Europäische Startups, die sich auf die Produktion von gezüchtetem Fleisch spezialisiert haben, befinden sich in einer kritischen Phase. Trotz anfänglicher Begeisterung und Investitionen in Milliardenhöhe stehen diese Unternehmen vor großen Herausforderungen. Die Investitionen sind von 922,2 Millionen US-Dollar im Jahr 2022 auf 225,9 Millionen US-Dollar im Jahr 2023 gesunken. Im ersten Halbjahr 2024 konnten europäische Unternehmen nur 45 Millionen Euro einwerben.
Das französische CleanTech Gourmey hat als erstes in der Europäischen Union einen Zulassungsantrag für kultiviertes Fleisch gestellt. Das Produkt, eine kultivierte Gänsestopfleber, wurde bereits 2022 vorgestellt. Der Antrag wurde nicht nur in der EU, sondern auch in Singapur, den USA, Großbritannien und der Schweiz eingereicht, was die globalen Ambitionen von Gourmey unterstreicht. Die Zulassung in der EU unterliegt strengen Prüfungen der Lebensmittelsicherheit, und es wird erwartet, dass die endgültige Entscheidung etwa 18 Monate in Anspruch nehmen wird.

Aufgabe A>
Wie viel Geld haben europäische Unternehmen laut dem Text über gezüchtetes Fleisch im ersten Halbjahr 2024 eingeworben?
Aufgabe B>
Stimmen diese Aussagen mit dem Text über gezüchtetes Fleisch überein? Antworte jeweils mit Ja oder Nein und zitiere die entscheidenden Worte.
(i) Gourmey hat seinen Zulassungsantrag auch in Japan eingereicht.
(ii) Das Produkt von Gourmey ist eine kultivierte Gänsestopfleber.
(iii) Die Entscheidung über die Zulassung in der EU soll etwa 18 Monate dauern.

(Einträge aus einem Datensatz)

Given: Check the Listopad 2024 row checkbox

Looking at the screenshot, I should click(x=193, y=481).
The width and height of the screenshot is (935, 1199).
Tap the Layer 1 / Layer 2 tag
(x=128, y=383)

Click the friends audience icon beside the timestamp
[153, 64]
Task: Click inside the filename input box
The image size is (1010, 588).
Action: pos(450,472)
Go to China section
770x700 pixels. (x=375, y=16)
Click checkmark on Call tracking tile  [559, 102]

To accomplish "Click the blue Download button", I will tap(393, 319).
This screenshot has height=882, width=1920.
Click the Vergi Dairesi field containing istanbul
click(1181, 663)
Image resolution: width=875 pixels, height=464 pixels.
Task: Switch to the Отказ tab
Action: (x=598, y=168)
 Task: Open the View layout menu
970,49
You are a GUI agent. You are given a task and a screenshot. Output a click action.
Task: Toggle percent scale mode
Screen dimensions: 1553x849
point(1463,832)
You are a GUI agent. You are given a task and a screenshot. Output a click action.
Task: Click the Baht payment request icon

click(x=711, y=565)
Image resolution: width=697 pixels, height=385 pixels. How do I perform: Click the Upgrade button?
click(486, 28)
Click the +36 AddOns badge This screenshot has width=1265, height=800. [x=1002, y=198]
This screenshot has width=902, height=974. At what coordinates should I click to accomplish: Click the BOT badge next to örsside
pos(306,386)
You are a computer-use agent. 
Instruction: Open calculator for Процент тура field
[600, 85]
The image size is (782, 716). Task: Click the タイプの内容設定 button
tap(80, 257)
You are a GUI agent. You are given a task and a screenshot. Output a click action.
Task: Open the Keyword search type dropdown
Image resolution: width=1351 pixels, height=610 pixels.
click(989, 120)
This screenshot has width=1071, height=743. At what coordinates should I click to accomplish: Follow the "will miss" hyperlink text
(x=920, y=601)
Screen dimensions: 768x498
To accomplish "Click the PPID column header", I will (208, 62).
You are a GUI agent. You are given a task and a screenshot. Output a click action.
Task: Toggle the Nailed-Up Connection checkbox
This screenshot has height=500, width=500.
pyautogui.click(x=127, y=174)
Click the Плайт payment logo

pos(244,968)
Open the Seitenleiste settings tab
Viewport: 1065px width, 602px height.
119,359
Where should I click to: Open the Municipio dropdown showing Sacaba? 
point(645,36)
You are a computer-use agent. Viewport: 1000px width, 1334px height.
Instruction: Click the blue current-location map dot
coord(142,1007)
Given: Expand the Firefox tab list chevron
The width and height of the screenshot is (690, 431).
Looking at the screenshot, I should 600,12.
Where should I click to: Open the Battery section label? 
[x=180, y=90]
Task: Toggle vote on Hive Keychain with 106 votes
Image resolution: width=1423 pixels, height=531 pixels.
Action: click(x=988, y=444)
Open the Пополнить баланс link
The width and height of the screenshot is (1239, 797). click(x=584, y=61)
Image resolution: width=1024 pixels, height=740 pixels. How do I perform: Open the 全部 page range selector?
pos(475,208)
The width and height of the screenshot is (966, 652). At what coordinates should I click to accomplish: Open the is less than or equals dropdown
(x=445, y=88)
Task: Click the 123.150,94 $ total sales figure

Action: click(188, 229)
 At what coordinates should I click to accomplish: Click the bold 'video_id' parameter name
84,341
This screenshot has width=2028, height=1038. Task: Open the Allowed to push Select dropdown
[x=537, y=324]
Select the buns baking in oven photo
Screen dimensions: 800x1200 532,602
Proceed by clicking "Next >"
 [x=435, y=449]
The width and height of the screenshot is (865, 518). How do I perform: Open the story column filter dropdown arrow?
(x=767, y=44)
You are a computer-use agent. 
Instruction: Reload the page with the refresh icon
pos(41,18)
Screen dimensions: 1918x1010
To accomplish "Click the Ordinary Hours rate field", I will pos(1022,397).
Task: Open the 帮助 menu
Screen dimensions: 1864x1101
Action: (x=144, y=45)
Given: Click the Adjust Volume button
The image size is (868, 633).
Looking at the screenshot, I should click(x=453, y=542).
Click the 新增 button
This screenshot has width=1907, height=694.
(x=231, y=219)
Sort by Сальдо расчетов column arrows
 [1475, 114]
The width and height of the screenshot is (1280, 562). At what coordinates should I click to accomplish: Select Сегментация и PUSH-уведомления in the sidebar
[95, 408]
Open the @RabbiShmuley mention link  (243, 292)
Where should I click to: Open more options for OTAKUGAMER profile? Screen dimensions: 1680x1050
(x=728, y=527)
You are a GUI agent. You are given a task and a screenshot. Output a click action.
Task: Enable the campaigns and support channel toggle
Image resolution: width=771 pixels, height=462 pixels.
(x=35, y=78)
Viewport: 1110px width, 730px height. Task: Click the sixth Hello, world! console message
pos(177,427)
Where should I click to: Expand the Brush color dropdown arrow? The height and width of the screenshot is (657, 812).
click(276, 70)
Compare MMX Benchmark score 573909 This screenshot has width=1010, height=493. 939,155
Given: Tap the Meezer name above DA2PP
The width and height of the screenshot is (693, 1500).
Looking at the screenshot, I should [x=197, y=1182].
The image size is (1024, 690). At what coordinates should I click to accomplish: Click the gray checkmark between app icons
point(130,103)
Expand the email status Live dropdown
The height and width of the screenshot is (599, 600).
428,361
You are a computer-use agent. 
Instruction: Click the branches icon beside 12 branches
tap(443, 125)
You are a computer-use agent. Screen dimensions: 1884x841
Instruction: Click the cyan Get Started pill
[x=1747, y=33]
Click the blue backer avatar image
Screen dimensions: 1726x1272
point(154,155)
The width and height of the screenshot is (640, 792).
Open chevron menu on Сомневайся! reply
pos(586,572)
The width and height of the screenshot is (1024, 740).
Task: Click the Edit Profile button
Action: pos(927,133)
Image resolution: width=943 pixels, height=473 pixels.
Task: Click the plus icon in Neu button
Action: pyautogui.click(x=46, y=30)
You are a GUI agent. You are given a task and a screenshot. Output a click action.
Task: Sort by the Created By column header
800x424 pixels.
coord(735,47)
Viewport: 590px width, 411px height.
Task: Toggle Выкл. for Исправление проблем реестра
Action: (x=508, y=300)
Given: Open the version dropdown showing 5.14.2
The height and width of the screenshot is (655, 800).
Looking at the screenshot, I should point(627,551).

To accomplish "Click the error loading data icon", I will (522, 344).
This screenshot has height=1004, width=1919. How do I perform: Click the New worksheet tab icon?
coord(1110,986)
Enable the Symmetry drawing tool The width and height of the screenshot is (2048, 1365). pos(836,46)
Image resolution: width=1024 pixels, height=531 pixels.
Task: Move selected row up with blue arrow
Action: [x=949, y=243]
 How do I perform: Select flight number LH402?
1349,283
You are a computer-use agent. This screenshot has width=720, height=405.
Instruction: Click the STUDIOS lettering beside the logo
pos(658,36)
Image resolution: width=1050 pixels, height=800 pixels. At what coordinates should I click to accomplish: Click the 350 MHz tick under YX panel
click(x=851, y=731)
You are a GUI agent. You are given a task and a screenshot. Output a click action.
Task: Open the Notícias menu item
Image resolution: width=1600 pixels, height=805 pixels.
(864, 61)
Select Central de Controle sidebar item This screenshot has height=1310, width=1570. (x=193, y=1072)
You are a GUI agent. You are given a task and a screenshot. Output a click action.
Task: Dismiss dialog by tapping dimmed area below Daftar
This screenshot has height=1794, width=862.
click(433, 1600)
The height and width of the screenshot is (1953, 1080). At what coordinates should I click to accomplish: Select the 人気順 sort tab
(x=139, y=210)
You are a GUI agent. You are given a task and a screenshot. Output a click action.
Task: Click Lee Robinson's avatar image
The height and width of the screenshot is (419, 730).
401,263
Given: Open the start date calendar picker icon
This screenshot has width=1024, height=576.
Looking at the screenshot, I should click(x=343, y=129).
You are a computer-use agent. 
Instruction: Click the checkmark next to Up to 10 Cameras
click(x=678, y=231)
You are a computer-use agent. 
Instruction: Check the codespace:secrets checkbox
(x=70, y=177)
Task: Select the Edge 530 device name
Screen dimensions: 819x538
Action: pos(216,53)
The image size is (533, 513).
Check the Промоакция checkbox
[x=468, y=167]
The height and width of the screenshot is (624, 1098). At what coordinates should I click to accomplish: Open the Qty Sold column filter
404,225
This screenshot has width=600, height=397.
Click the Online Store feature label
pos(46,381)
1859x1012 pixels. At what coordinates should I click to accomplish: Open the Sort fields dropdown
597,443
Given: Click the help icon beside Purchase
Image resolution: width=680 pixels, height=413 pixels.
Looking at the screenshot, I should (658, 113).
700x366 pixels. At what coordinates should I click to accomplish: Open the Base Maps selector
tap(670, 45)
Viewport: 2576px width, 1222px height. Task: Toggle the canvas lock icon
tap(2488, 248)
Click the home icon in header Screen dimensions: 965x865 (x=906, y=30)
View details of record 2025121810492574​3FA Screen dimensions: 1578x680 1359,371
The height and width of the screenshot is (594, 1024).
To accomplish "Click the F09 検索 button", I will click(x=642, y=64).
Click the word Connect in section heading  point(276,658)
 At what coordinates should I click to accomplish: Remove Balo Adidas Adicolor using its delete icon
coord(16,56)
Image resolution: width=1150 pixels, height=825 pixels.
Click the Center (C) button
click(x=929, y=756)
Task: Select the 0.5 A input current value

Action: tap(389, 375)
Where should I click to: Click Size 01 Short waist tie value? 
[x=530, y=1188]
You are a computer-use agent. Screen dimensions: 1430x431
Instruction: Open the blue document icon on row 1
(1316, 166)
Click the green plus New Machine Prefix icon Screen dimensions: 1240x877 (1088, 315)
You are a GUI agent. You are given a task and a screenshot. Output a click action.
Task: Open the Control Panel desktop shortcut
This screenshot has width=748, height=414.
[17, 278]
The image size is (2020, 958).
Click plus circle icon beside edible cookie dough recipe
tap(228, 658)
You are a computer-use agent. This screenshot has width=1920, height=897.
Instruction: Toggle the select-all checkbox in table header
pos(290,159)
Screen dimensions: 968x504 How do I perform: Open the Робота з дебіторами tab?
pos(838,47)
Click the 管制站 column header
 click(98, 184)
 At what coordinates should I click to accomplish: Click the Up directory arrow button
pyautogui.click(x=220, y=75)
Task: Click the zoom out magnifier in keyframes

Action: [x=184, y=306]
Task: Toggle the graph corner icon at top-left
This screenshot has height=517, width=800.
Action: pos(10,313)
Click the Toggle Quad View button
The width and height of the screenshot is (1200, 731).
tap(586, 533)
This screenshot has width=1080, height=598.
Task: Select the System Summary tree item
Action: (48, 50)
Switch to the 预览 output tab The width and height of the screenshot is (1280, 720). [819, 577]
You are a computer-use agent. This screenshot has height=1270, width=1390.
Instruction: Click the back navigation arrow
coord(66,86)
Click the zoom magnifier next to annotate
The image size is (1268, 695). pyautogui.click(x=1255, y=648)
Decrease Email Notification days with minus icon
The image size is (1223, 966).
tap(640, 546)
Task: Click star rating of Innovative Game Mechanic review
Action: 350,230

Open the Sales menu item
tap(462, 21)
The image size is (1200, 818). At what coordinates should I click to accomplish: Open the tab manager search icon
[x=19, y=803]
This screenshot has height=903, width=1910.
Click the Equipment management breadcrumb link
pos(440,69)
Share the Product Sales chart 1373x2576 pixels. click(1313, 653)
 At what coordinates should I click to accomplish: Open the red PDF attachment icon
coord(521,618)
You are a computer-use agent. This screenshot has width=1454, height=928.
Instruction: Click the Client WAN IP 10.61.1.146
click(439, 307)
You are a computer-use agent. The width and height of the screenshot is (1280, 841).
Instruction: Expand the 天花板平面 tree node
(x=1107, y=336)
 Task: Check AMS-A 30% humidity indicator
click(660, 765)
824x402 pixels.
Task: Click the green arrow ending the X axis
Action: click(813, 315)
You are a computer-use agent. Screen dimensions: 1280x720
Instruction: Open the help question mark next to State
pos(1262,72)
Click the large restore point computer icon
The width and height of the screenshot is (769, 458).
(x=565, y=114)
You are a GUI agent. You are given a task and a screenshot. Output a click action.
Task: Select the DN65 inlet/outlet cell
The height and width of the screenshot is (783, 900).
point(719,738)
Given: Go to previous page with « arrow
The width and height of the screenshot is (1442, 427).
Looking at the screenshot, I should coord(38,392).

Ergebnis A>
45 Millionen Euro.

Ergebnis B>
(i) Nein: „Der Antrag wurde nicht nur in der EU, sondern auch in Singapur, den USA, Großbritannien und der Schweiz eingereicht“
(ii) Ja: „Das Produkt, eine kultivierte Gänsestopfleber, wurde bereits 2022 vorgestellt.“
(iii) Ja: „es wird erwartet, dass die endgültige Entscheidung etwa 18 Monate in Anspruch nehmen wird“